La seule façon d'y parvenir est de trouver la bonne forme pour l'impulsion laser afin d'imposer à l'électron des oscillations exactement identiques, pour que son énergie et son état restent stables. "L'électron oscille naturellement dans le champ du laser, mais si l'intensité du laser change, ces oscillations changent également, et cela oblige l'électron à changer son niveau d'énergie et donc son état, quitte même l'atome. C'est ce qui rend si difficile de voir des états si inhabituels, " ajoute Micha Ivanov, professeur au département théorique du MBI à Berlin.
Les physiciens ont testé différentes intensités laser afin que l'électron libéré de l'atome ait des oscillations régulières. Ils ont fait une découverte surprenante. "Contrairement aux attentes naturelles qui suggèrent que plus un laser est intense, plus il libère l'électron facilement, nous avons découvert qu'il y a une limite à l'intensité, à laquelle on ne peut plus ioniser l'atome, " observe Misha Ivanov. " Au-delà de ce seuil, nous pouvons à nouveau contrôler l'électron. » Les chercheurs ont surnommé cette limite « Death Valley, " suivant la suggestion du professeur Joe Eberly de l'Université de Rochester.

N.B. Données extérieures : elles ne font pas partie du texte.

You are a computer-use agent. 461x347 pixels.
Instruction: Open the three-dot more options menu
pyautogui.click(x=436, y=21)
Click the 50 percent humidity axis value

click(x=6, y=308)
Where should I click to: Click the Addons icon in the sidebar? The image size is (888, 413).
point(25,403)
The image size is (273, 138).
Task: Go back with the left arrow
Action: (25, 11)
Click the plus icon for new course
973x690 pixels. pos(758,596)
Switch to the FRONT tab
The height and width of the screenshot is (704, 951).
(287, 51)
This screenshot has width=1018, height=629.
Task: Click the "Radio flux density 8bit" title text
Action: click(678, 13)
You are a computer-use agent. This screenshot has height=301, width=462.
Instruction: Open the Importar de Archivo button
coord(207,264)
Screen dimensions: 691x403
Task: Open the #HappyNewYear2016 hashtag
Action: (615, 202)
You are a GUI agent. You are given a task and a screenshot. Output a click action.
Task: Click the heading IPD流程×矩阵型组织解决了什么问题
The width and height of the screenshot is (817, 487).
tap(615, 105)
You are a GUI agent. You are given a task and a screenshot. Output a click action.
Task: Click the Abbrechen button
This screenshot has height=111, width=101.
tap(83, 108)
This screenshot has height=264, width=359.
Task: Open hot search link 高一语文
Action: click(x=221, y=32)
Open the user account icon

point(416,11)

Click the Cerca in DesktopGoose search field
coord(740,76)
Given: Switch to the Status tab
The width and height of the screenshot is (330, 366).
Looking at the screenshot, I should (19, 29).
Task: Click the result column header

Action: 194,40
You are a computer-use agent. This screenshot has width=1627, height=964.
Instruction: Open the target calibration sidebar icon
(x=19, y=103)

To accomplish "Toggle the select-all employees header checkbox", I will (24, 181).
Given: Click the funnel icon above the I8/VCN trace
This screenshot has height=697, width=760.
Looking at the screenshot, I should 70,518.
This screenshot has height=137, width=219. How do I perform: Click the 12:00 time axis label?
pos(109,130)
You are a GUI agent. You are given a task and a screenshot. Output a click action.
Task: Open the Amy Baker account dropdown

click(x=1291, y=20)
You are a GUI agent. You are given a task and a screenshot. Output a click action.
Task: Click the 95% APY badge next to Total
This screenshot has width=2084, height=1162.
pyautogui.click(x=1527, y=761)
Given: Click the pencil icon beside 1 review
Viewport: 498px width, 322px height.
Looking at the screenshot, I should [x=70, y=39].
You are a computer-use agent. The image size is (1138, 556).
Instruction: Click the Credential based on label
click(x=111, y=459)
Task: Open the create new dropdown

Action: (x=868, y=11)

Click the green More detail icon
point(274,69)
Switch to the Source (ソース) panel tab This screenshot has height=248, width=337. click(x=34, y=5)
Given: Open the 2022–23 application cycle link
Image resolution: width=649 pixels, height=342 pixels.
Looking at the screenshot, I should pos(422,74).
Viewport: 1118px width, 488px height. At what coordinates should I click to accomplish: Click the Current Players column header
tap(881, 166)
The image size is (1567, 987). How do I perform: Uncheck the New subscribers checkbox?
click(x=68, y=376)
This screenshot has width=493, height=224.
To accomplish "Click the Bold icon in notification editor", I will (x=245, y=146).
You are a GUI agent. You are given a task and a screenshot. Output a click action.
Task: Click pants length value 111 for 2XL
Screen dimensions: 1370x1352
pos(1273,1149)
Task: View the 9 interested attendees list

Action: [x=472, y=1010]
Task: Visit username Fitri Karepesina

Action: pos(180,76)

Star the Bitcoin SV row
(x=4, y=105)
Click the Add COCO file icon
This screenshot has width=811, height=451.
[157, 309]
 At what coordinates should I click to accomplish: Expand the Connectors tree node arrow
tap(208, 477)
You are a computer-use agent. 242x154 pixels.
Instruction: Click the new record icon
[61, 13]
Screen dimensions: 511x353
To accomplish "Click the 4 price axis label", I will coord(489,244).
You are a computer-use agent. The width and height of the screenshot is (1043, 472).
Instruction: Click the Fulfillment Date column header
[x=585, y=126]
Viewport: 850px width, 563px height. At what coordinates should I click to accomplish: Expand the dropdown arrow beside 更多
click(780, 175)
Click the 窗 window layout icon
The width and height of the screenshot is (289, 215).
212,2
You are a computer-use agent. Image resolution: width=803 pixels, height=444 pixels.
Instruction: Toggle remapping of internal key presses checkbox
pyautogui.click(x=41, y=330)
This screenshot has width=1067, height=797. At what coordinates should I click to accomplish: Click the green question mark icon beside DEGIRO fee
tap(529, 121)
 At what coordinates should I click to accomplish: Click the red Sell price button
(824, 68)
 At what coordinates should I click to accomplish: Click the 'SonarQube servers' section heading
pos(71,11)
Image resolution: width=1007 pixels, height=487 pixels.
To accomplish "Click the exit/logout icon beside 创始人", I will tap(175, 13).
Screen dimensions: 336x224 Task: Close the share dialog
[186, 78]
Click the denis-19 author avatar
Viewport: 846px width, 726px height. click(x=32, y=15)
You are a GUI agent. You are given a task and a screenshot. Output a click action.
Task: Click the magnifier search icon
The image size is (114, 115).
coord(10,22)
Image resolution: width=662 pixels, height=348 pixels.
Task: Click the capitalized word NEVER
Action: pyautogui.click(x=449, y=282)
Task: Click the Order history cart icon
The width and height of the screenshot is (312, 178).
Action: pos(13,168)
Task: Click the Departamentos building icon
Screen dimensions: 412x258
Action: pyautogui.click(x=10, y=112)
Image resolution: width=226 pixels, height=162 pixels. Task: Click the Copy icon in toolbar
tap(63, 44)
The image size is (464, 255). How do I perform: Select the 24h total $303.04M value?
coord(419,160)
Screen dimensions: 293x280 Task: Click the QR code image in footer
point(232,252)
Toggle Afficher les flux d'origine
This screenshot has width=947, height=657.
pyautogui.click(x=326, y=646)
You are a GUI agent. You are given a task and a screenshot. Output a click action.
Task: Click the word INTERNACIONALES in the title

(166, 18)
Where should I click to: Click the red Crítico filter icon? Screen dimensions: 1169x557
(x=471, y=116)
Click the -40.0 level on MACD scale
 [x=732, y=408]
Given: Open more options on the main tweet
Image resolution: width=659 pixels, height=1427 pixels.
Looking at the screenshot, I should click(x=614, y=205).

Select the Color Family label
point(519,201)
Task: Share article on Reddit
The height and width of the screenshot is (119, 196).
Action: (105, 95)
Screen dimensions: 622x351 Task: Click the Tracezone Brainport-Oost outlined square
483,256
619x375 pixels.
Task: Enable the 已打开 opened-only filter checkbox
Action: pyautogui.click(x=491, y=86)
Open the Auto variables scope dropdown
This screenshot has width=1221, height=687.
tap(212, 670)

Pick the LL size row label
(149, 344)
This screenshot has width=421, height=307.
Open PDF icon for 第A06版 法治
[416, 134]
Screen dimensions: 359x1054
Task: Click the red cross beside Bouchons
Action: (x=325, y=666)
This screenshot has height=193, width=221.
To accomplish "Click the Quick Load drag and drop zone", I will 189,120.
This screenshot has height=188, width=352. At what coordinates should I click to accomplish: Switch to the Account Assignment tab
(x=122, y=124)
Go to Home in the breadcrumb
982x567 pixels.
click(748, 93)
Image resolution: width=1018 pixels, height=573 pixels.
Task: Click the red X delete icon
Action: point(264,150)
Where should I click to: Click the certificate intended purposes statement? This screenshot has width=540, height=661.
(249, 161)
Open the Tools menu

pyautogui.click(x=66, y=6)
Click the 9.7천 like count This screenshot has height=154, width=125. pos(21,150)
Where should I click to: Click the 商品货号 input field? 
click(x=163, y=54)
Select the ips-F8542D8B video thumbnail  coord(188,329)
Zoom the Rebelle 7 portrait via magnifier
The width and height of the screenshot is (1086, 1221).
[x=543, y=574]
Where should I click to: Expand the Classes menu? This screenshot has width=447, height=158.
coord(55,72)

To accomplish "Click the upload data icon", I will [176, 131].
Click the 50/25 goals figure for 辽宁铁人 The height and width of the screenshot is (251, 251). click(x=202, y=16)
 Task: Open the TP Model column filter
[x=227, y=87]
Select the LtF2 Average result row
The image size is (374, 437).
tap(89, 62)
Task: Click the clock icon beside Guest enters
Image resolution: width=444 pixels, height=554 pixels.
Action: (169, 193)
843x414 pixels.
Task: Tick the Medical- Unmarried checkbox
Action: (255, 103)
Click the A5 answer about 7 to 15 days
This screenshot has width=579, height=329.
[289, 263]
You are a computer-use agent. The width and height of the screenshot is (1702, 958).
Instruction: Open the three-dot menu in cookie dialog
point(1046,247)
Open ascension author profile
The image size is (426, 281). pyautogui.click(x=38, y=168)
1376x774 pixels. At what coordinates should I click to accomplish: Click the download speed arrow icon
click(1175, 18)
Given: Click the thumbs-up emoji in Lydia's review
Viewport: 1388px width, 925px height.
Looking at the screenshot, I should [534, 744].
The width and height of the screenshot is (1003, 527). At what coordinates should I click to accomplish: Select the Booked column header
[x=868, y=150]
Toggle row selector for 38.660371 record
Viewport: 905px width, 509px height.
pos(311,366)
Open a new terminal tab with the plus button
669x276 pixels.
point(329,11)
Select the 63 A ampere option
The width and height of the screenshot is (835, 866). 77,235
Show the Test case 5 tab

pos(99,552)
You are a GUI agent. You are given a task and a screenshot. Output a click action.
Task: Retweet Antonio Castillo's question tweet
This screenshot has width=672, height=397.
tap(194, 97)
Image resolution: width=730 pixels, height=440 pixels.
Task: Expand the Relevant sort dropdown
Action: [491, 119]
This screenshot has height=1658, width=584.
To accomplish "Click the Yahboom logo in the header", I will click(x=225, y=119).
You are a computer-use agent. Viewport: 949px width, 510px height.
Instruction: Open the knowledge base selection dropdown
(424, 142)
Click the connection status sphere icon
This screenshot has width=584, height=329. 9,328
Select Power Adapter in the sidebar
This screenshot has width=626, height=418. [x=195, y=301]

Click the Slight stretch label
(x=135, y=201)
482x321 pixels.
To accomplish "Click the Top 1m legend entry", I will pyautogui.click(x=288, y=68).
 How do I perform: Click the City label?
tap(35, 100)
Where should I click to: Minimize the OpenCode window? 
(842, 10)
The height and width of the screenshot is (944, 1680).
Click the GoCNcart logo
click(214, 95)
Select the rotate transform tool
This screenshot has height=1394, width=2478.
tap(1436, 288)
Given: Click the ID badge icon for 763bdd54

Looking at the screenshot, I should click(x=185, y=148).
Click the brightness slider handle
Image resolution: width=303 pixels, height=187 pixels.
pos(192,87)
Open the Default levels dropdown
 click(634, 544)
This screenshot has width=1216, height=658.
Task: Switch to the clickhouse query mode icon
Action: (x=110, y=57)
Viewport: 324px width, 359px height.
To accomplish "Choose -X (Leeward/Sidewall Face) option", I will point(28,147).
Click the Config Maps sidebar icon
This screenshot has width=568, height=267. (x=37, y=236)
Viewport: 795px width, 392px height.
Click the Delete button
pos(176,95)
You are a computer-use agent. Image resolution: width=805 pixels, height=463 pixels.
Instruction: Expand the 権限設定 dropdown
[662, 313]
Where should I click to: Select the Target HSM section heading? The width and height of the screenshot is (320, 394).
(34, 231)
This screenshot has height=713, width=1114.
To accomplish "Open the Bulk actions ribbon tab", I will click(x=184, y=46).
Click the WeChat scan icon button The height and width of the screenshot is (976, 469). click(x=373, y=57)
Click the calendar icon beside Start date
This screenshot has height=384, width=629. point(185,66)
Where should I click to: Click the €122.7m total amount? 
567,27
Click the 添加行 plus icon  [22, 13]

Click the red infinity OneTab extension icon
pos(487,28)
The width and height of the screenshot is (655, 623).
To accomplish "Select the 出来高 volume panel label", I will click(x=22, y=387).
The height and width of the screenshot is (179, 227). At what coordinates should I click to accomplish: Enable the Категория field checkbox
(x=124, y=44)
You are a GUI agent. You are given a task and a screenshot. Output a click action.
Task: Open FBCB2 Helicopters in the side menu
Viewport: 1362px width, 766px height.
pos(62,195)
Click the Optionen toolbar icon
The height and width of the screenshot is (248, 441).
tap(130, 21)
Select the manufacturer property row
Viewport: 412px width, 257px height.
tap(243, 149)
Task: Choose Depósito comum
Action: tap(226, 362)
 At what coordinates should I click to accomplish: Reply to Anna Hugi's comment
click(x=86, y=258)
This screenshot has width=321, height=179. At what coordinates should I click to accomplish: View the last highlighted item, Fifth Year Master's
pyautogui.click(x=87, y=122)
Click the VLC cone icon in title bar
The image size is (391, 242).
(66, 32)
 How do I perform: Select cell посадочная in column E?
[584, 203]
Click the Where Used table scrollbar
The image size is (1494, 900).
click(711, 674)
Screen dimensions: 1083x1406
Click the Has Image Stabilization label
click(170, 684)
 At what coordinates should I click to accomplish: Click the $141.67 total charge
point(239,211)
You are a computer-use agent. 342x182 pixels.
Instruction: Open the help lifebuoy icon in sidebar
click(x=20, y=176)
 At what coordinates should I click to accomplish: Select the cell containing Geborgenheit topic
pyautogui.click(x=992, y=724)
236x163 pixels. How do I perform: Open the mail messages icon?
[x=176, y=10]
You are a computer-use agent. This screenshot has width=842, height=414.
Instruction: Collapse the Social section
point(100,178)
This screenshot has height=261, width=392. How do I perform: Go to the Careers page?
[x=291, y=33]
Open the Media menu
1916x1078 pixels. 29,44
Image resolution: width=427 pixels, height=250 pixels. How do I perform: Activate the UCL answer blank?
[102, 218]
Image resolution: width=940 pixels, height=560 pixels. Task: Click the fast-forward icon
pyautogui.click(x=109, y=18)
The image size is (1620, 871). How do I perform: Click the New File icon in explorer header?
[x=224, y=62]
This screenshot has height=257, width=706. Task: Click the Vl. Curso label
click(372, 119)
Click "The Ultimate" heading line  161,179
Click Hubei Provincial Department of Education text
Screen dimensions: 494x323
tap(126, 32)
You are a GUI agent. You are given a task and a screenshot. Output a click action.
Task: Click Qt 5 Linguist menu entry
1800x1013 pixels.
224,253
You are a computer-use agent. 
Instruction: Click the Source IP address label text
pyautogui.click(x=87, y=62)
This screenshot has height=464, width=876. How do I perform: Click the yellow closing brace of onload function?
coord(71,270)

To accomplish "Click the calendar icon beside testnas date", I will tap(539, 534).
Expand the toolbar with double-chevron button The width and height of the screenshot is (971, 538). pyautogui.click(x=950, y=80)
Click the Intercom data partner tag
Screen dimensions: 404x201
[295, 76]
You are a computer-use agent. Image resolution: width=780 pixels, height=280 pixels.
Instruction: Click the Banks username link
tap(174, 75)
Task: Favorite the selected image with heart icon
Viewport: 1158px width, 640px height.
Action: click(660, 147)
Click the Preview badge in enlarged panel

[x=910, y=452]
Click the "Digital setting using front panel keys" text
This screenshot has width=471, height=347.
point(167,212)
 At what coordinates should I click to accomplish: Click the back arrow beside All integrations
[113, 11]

Confirmer une vieille hypothèse pour révolutionner la théorie physique
En plaçant l'électron dans un état dual qui n'est ni libre ni lié, les chercheurs ont trouvé un moyen de manipuler ces oscillations à leur guise. Cela leur permet de travailler directement sur la structure électronique de l'atome. Après plusieurs ajustements, les physiciens ont pu libérer l'électron de son noyau puis le piéger dans le champ électrique du laser, comme l'a suggéré Walter Henneberger. "En appliquant une intensité de 100 trillions de watts par cm 2 , nous avons pu dépasser le seuil de la Vallée de la Mort et piéger l'électron près de son atome parent dans un cycle d'oscillations régulières au sein du champ électrique du laser, " dit Jean-Pierre Wolf. A titre de comparaison, l'intensité du soleil sur la Terre est d'environ 100 watts par m 2 .
"Cela nous donne la possibilité de créer de nouveaux atomes habillés par le champ du laser, avec de nouveaux niveaux d'énergie des électrons, " explique Jean-Pierre Wolf. " On pensait auparavant que ce double état était impossible à créer, et nous venons de prouver le contraire. De plus, nous avons découvert que les électrons placés dans de tels états peuvent amplifier la lumière. Celui-ci jouera un rôle fondamental dans les théories et prédictions sur la propagation des lasers intenses dans les gaz, comme l'air, " conclut-il.